Linux, Nvidia Graphics Cards & Power Usage Notebook

Overview

I have some fairly common and reasonable goals for the use of my laptop:

  • run Linux
  • extend the display to a second monitor
  • a couple of hours of battery life when unplugged
  • easy to configure with minimum hassle
  • a good balance of display performance for normal daily work activities when the laptop is plugged-in – without excessive heat and the CPU or GPU fan spinning on high making a lot of noise when the simplest action of moving the mouse is performed
  • ability to use the high performance of the Nvidia GPU (e.g. for Data Science) without being forced to reboot or log off/on.

Laptop Specifications and Reality

My laptop is marketed as a ‘gaming laptop’ with a relatively power efficient 15.6” Sharp IGZO 4K display, an Intel 7th Gen Kabylake i7-7820HK, 32GB RAM (expandable to 64GB) and an embedded 4-cell 60Wh battery.
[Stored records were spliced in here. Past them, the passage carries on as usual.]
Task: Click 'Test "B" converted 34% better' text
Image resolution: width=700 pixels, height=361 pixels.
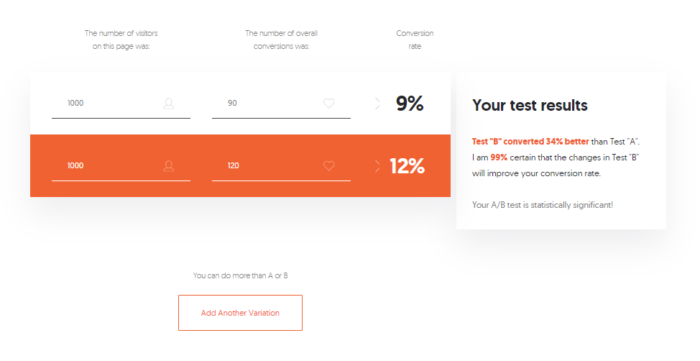Action: coord(530,141)
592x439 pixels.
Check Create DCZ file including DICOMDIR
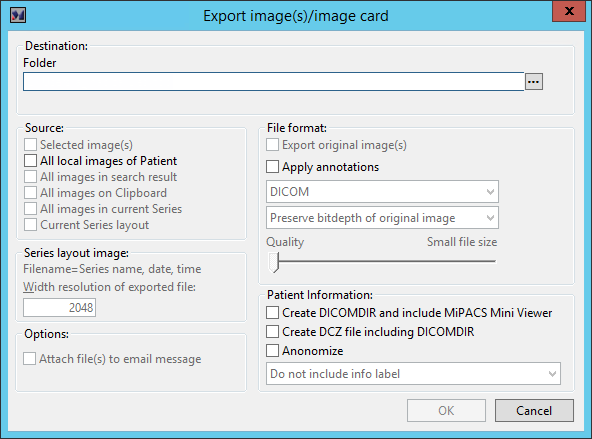tap(272, 331)
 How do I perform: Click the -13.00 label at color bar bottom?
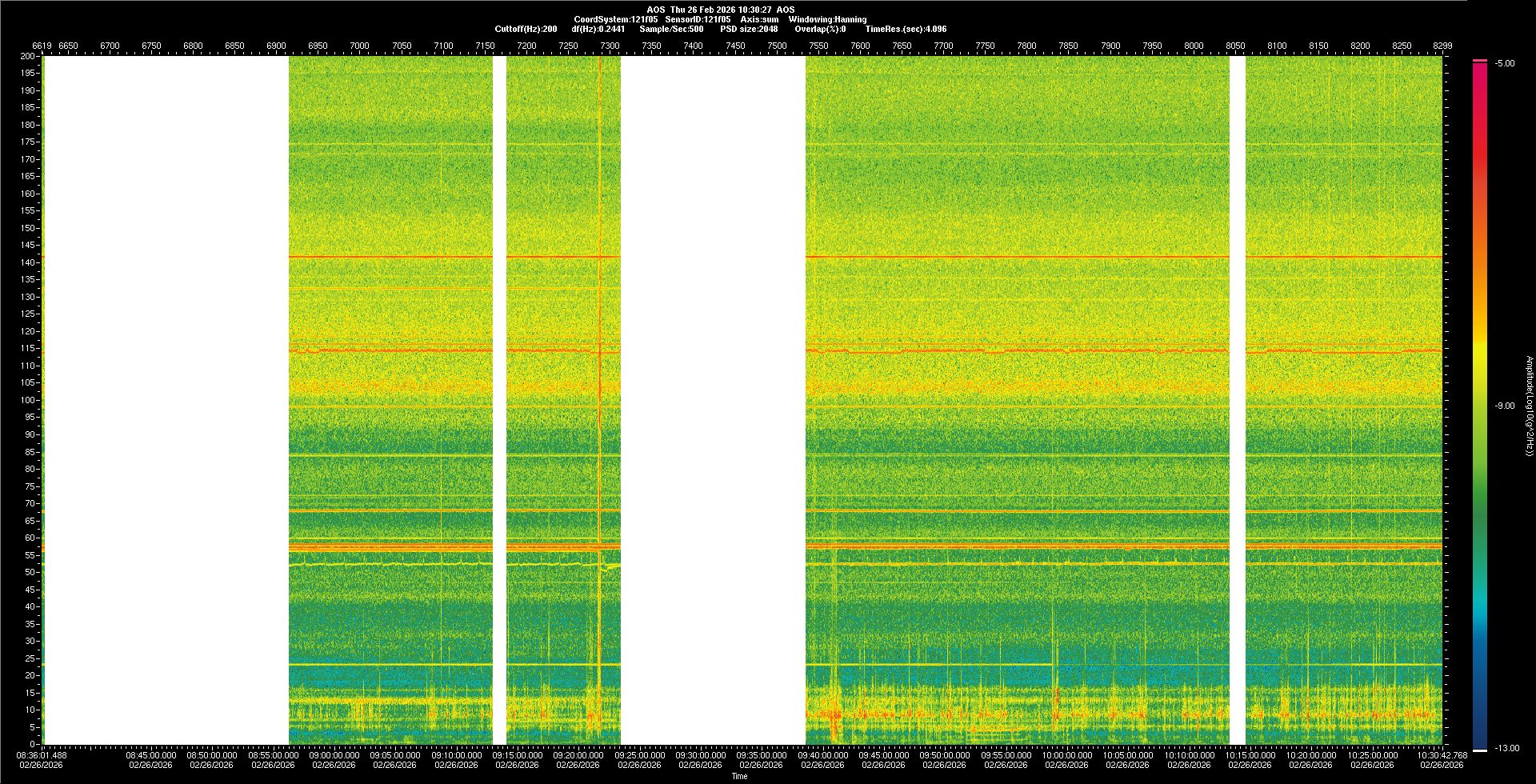pos(1506,748)
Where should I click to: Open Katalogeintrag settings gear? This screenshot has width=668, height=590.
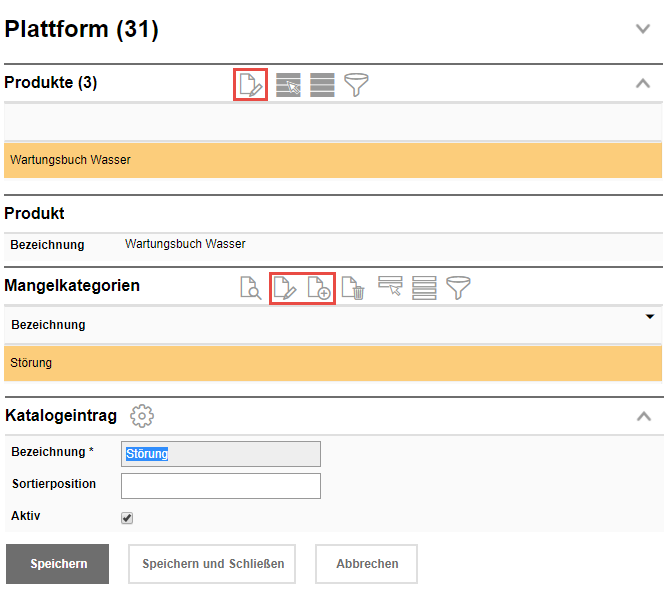click(142, 415)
With a desire to run Linux (which regardless of this GPU discussion is known to be challenged regarding its power saving) I don’t expect this 4-cell battery to last all day… or even half a day while running a minimal load! However, I know from experience that I can squeeze at least a couple of hours of battery life out of the laptop when running a minimal load on Windows.

Windows has Full Control of the Nvidia GPU

Windows has the ability to fully utilise Nvidia Optimus technology, use the Integrated Intel Graphics for rendering and completely shut off the Nvidia GPU. However, when necessary (for example, when doing anything graphically intensive such as gaming), Windows will dynamically and seamlessly switch to using the Nvidia GPU for rendering. It can do this because the Nvidia drivers for Windows support this on-the-fly muxless switching functionality.

Being able to dynamically shut off the Nvidia GPU saves the battery considerably!

On this laptop, the display ports are wired directly into the Nvidia card, so all operating systems are forced to turn on the Nvidia GPU in order to extend the display to another monitor. But when that second monitor is unplugged, Windows can immediately and seamlessly shut off the Nvidia GPU and save power.

Linux Doesn’t :(

The proprietary Nvidia drivers for Linux however do NOT provide the same switching capability. In fact, the historical and current state (as at the year 2018) of using various proprietary and community-hacked open-source drivers on Linux is quite simply abysmal and confusing as hell. Valiant efforts such as Bumblebee, Nouveau and nvidia-xrun are in various states of disrepair - whether it is a performance issue or lacking support for modern graphics libraries such as Vulkan. All of them suffer from usability issues. Unlike Windows users, why should Linux users be forced to reboot their machine in order to turn on/off the Nvidia GPU? Why should we need to run different X sessions?! Why can’t the same hardware work seamlessly like in Windows – powering up the GPU automatically and only when necessary and not killing my battery when the laptop is unplugged?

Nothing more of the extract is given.